# Start of Dataset

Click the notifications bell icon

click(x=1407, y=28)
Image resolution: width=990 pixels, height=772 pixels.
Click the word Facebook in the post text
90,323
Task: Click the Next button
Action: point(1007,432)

# End of Dataset

Rewrite the lines above with "notifications bell icon" renamed to "alerts bell icon", leaving every other part unchanged.

Click the alerts bell icon

click(x=1407, y=28)
Image resolution: width=990 pixels, height=772 pixels.
Click the word Facebook in the post text
90,323
Task: Click the Next button
Action: point(1007,432)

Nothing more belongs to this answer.